An estimated 53% of respondents had talked daily or spent time with family members or friends who did not live with them, and the same number said they have daily contact with persons of different racial, ethnic or cultural backgrounds.

Center officials said the satisfaction survey, and others that preceded it and will follow, are a way for residents to make their voices heard.

“Being on the panel is a way for area residents to express themselves and be part of the community’s planning process, whether it’s through local governments or nonprofits,” said Kara Fitzgibbon, director of the Center for Survey Research. “The more people who join, the more the survey is representative of the community.”

Researchers hope they can recruit a broad enough sample of the region from rural to urban and across ethnic backgrounds.

BeHeardCVA is recruiting panelists through community outreach, with representatives attending local events in hopes of signing up people of different social, ethnic, economic and religious backgrounds.

Interested residents may sign up at

Panelists fill out background forms that are used by researchers when building a survey base.

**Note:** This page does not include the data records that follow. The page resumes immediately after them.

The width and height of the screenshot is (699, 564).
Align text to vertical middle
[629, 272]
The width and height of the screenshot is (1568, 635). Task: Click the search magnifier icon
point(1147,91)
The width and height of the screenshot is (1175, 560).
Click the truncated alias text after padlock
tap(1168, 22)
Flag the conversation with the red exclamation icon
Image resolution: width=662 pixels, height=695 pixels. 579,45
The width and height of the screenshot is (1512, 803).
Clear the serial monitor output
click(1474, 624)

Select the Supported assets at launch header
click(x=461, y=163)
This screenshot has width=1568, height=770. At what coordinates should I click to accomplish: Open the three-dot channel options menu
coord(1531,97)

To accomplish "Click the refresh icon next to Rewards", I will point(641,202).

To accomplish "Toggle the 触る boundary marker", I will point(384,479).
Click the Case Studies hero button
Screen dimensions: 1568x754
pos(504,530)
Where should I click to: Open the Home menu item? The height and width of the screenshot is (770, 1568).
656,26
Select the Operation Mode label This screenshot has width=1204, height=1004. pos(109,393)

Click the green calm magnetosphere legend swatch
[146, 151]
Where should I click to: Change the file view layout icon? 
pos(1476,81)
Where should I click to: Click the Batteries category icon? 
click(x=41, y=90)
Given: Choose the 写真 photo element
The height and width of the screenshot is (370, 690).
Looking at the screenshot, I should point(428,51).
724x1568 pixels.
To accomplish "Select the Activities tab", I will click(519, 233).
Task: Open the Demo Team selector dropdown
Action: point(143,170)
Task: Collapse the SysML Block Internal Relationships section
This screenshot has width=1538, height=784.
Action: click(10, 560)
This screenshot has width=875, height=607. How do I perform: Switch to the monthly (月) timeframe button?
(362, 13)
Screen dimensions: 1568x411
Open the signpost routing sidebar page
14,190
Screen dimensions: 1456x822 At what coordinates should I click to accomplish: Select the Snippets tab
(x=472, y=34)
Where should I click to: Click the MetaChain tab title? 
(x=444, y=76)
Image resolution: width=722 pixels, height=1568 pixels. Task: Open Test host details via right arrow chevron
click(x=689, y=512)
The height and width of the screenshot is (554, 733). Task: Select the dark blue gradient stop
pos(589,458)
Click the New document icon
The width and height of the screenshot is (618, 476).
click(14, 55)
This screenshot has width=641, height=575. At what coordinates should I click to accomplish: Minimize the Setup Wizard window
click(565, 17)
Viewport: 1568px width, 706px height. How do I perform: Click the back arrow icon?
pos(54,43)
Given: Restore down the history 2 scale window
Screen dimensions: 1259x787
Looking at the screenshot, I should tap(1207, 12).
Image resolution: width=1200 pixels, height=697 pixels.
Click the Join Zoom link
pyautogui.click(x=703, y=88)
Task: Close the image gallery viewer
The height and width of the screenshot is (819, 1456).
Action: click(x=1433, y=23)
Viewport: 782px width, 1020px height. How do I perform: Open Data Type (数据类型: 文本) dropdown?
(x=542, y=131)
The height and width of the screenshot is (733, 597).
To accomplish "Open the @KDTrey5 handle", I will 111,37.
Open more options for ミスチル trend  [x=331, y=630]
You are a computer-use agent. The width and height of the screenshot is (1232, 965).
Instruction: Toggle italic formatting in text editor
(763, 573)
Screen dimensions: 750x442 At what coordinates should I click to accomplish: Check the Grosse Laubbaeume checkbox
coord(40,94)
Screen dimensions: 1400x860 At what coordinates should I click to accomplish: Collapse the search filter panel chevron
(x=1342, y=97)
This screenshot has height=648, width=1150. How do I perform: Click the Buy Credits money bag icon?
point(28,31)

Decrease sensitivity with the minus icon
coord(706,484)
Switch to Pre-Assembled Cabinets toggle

“That makes it more efficient when you already know who you’re reaching out to, their backgrounds and that they’re willing to respond,” Fitzgibbon said. “We can ask a question on Friday and have responses within a week.”

BeHeardCVA panelists must be 18 or older and live in the region. Participants may choose to take surveys over the phone or online and at times convenient to them. That, center officials say, makes it easier for those who work or have children to fit the surveys into their own schedules.

“It provides the ability to take the survey in your home, on the phone, online or whenever and wherever it’s convenient for you,” Fitzgibbon said.

Guterbock said BeHeardCVA can help define for agencies the concerns, issues and even factions inside a community.

“We often hear certain things about this county or that county, divisions we face within a community and how different opinions are. We’ve seen the divisions in the community, and the panel can help provide information that reflects that,” he said. “This is a vehicle to help bring the community together.”